Personne ne se préoccupe d’eux/elles, ne comprend ce qu’ils/elles endurent, ni ils/elles ne tiennent pas spécialement à un pays précis. L’être humain, par sa nature, désire vivre dans un endroit où il se sent en sécurité. Que peut-ils avoir de plus naturel, que celles et ceux qui fuient la guerre, désirent également cela ?
Nous fuyons l’enfer, mais ici c’est pareil
Müzeyyen : Il y a aussi une question de repères. Les réfugiéEs LGBTI, ici, ne connaissant pas les risques, selon les différents lieux, espaces, milieux. Dans leur propre pays, même si la vie doit rester secrète, ils/elles connaissent les repères. Ici, ils/elles ne savent pas, ce qu’il faut dire, comment se comporter, dans quel endroit… C’est compliqué.

__MATÉRIEL SOURCE__.
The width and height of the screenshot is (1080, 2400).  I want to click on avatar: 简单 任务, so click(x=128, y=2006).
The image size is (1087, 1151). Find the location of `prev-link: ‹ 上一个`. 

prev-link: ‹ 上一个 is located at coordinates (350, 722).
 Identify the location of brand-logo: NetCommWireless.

__CONSIGNE DE TRAVAIL__.
Pour chacune des affirmations (a), (b) et (c), indiquez par oui ou par non si elle concorde avec l'extrait choisi, en citant mot pour mot les termes de l'extrait qui tranchent la question.
(a) L'être humain désire par nature vivre dans un endroit où il se sent en sécurité.
(b) Selon Müzeyyen, les réfugiéEs LGBTI connaissent ici les risques propres aux différents lieux.
(c) Selon Müzeyyen, dans leur propre pays, ils/elles connaissent les repères.

__CORRIGÉ DE L'EXERCICE__.
(a) Oui : « L’être humain, par sa nature, désire vivre dans un endroit où il se sent en sécurité. »
(b) Non : « Les réfugiéEs LGBTI, ici, ne connaissant pas les risques, selon les différents lieux, espaces, milieux. »
(c) Oui : « Dans leur propre pays, même si la vie doit rester secrète, ils/elles connaissent les repères. »